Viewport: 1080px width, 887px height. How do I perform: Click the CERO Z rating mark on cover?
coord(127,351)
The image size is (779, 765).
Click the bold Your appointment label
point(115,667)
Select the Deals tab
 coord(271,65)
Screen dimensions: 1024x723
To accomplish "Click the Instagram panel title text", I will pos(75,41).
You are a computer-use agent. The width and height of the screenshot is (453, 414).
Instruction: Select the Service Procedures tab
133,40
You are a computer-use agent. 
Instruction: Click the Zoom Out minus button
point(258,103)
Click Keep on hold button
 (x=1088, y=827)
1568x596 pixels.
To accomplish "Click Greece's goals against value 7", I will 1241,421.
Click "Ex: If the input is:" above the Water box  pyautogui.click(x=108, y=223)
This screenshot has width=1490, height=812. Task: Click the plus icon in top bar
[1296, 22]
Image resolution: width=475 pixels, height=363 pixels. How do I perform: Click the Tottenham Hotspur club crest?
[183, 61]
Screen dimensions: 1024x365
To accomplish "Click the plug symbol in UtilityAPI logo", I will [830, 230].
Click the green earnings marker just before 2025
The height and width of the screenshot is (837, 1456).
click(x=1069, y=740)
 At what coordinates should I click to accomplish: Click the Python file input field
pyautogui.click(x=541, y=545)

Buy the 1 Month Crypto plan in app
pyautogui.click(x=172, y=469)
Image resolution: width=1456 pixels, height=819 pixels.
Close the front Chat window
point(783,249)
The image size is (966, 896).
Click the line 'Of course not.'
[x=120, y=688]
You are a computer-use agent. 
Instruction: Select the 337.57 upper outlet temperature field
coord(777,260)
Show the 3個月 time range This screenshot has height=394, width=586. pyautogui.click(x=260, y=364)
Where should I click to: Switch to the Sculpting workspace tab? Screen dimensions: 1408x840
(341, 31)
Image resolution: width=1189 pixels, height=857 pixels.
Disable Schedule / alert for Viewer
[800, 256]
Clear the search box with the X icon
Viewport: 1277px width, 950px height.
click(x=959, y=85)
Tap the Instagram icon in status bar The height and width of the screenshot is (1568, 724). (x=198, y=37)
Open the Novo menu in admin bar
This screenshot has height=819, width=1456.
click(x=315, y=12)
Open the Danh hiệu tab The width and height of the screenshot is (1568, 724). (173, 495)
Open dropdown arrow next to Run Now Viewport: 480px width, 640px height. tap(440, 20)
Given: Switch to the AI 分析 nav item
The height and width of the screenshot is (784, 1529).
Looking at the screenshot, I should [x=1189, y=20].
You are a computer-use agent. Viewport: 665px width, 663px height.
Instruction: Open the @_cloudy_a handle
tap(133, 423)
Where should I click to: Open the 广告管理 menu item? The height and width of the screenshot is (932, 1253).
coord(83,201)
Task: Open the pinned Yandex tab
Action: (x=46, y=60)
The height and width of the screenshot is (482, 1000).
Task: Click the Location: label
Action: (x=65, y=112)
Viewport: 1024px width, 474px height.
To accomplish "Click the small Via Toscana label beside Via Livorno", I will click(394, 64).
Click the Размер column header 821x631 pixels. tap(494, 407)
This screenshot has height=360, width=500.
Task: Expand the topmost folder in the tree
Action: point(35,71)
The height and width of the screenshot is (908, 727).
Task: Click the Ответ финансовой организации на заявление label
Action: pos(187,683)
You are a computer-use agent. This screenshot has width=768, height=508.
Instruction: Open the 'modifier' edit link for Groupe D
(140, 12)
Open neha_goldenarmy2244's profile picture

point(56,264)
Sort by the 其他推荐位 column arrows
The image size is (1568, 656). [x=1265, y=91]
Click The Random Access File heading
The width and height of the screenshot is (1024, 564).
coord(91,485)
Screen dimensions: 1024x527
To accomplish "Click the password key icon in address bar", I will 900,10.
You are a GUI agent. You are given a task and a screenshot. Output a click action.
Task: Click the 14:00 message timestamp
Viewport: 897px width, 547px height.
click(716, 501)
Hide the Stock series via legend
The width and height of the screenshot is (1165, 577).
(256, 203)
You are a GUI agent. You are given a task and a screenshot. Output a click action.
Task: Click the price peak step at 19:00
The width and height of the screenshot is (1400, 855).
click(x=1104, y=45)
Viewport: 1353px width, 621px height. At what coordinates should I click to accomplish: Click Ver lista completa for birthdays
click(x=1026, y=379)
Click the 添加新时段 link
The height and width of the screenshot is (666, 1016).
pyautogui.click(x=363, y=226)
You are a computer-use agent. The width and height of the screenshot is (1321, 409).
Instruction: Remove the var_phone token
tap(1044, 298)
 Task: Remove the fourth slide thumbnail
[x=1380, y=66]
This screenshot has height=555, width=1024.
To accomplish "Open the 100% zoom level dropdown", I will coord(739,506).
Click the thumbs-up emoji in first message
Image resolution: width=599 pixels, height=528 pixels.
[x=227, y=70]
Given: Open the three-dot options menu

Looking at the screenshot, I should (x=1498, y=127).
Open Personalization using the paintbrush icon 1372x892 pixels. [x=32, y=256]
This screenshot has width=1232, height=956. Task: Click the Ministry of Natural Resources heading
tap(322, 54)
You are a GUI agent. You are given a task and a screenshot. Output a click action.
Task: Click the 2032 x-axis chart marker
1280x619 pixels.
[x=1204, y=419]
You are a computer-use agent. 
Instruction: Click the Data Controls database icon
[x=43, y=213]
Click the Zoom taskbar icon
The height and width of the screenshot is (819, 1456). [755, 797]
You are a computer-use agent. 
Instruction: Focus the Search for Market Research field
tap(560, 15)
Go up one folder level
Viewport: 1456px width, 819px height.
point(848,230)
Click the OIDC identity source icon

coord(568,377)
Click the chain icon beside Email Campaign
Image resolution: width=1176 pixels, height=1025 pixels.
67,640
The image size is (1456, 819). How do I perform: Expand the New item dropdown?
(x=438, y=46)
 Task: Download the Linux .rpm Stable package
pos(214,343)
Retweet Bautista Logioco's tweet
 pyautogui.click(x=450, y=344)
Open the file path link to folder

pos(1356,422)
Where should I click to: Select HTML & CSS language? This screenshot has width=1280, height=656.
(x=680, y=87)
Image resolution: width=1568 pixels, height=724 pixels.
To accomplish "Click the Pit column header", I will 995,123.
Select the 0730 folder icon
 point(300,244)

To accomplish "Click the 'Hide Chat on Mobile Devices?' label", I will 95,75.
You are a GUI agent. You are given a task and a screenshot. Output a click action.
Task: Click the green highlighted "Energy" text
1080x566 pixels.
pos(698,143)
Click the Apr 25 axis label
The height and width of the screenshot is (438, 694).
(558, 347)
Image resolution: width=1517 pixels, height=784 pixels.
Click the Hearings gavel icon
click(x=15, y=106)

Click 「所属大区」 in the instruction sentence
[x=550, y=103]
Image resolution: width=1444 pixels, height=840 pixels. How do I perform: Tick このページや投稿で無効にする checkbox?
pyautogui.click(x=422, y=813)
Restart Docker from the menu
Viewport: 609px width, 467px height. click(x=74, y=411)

======

Copy every one of the entries above word for word, keeping each line as it appears.

Viewport: 1080px width, 887px height. How do I perform: Click the CERO Z rating mark on cover?
coord(127,351)
The image size is (779, 765).
Click the bold Your appointment label
point(115,667)
Select the Deals tab
 coord(271,65)
Screen dimensions: 1024x723
To accomplish "Click the Instagram panel title text", I will pos(75,41).
You are a computer-use agent. The width and height of the screenshot is (453, 414).
Instruction: Select the Service Procedures tab
133,40
You are a computer-use agent. 
Instruction: Click the Zoom Out minus button
point(258,103)
Click Keep on hold button
 (x=1088, y=827)
1568x596 pixels.
To accomplish "Click Greece's goals against value 7", I will 1241,421.
Click "Ex: If the input is:" above the Water box  pyautogui.click(x=108, y=223)
This screenshot has width=1490, height=812. Task: Click the plus icon in top bar
[1296, 22]
Image resolution: width=475 pixels, height=363 pixels. How do I perform: Click the Tottenham Hotspur club crest?
[183, 61]
Screen dimensions: 1024x365
To accomplish "Click the plug symbol in UtilityAPI logo", I will [830, 230].
Click the green earnings marker just before 2025
The height and width of the screenshot is (837, 1456).
click(x=1069, y=740)
 At what coordinates should I click to accomplish: Click the Python file input field
pyautogui.click(x=541, y=545)

Buy the 1 Month Crypto plan in app
pyautogui.click(x=172, y=469)
Image resolution: width=1456 pixels, height=819 pixels.
Close the front Chat window
point(783,249)
The image size is (966, 896).
Click the line 'Of course not.'
[x=120, y=688]
You are a computer-use agent. 
Instruction: Select the 337.57 upper outlet temperature field
coord(777,260)
Show the 3個月 time range This screenshot has height=394, width=586. pyautogui.click(x=260, y=364)
Where should I click to: Switch to the Sculpting workspace tab? Screen dimensions: 1408x840
(341, 31)
Image resolution: width=1189 pixels, height=857 pixels.
Disable Schedule / alert for Viewer
[800, 256]
Clear the search box with the X icon
Viewport: 1277px width, 950px height.
click(x=959, y=85)
Tap the Instagram icon in status bar The height and width of the screenshot is (1568, 724). (x=198, y=37)
Open the Novo menu in admin bar
This screenshot has height=819, width=1456.
click(x=315, y=12)
Open the Danh hiệu tab The width and height of the screenshot is (1568, 724). (173, 495)
Open dropdown arrow next to Run Now Viewport: 480px width, 640px height. tap(440, 20)
Given: Switch to the AI 分析 nav item
The height and width of the screenshot is (784, 1529).
Looking at the screenshot, I should [x=1189, y=20].
You are a computer-use agent. Viewport: 665px width, 663px height.
Instruction: Open the @_cloudy_a handle
tap(133, 423)
Where should I click to: Open the 广告管理 menu item? The height and width of the screenshot is (932, 1253).
coord(83,201)
Task: Open the pinned Yandex tab
Action: (x=46, y=60)
The height and width of the screenshot is (482, 1000).
Task: Click the Location: label
Action: (x=65, y=112)
Viewport: 1024px width, 474px height.
To accomplish "Click the small Via Toscana label beside Via Livorno", I will click(394, 64).
Click the Размер column header 821x631 pixels. tap(494, 407)
This screenshot has height=360, width=500.
Task: Expand the topmost folder in the tree
Action: point(35,71)
The height and width of the screenshot is (908, 727).
Task: Click the Ответ финансовой организации на заявление label
Action: pos(187,683)
You are a computer-use agent. This screenshot has width=768, height=508.
Instruction: Open the 'modifier' edit link for Groupe D
(140, 12)
Open neha_goldenarmy2244's profile picture

point(56,264)
Sort by the 其他推荐位 column arrows
The image size is (1568, 656). [x=1265, y=91]
Click The Random Access File heading
The width and height of the screenshot is (1024, 564).
coord(91,485)
Screen dimensions: 1024x527
To accomplish "Click the password key icon in address bar", I will 900,10.
You are a GUI agent. You are given a task and a screenshot. Output a click action.
Task: Click the 14:00 message timestamp
Viewport: 897px width, 547px height.
click(716, 501)
Hide the Stock series via legend
The width and height of the screenshot is (1165, 577).
(256, 203)
You are a GUI agent. You are given a task and a screenshot. Output a click action.
Task: Click the price peak step at 19:00
The width and height of the screenshot is (1400, 855).
click(x=1104, y=45)
Viewport: 1353px width, 621px height. At what coordinates should I click to accomplish: Click Ver lista completa for birthdays
click(x=1026, y=379)
Click the 添加新时段 link
The height and width of the screenshot is (666, 1016).
pyautogui.click(x=363, y=226)
You are a computer-use agent. The width and height of the screenshot is (1321, 409).
Instruction: Remove the var_phone token
tap(1044, 298)
 Task: Remove the fourth slide thumbnail
[x=1380, y=66]
This screenshot has height=555, width=1024.
To accomplish "Open the 100% zoom level dropdown", I will coord(739,506).
Click the thumbs-up emoji in first message
Image resolution: width=599 pixels, height=528 pixels.
[x=227, y=70]
Given: Open the three-dot options menu

Looking at the screenshot, I should (x=1498, y=127).
Open Personalization using the paintbrush icon 1372x892 pixels. [x=32, y=256]
This screenshot has width=1232, height=956. Task: Click the Ministry of Natural Resources heading
tap(322, 54)
You are a GUI agent. You are given a task and a screenshot. Output a click action.
Task: Click the 2032 x-axis chart marker
1280x619 pixels.
[x=1204, y=419]
You are a computer-use agent. 
Instruction: Click the Data Controls database icon
[x=43, y=213]
Click the Zoom taskbar icon
The height and width of the screenshot is (819, 1456). [755, 797]
You are a computer-use agent. 
Instruction: Focus the Search for Market Research field
tap(560, 15)
Go up one folder level
Viewport: 1456px width, 819px height.
point(848,230)
Click the OIDC identity source icon

coord(568,377)
Click the chain icon beside Email Campaign
Image resolution: width=1176 pixels, height=1025 pixels.
67,640
The image size is (1456, 819). How do I perform: Expand the New item dropdown?
(x=438, y=46)
 Task: Download the Linux .rpm Stable package
pos(214,343)
Retweet Bautista Logioco's tweet
 pyautogui.click(x=450, y=344)
Open the file path link to folder

pos(1356,422)
Where should I click to: Select HTML & CSS language? This screenshot has width=1280, height=656.
(x=680, y=87)
Image resolution: width=1568 pixels, height=724 pixels.
To accomplish "Click the Pit column header", I will 995,123.
Select the 0730 folder icon
 point(300,244)

To accomplish "Click the 'Hide Chat on Mobile Devices?' label", I will 95,75.
You are a GUI agent. You are given a task and a screenshot. Output a click action.
Task: Click the green highlighted "Energy" text
1080x566 pixels.
pos(698,143)
Click the Apr 25 axis label
The height and width of the screenshot is (438, 694).
(558, 347)
Image resolution: width=1517 pixels, height=784 pixels.
Click the Hearings gavel icon
click(x=15, y=106)

Click 「所属大区」 in the instruction sentence
[x=550, y=103]
Image resolution: width=1444 pixels, height=840 pixels. How do I perform: Tick このページや投稿で無効にする checkbox?
pyautogui.click(x=422, y=813)
Restart Docker from the menu
Viewport: 609px width, 467px height. click(x=74, y=411)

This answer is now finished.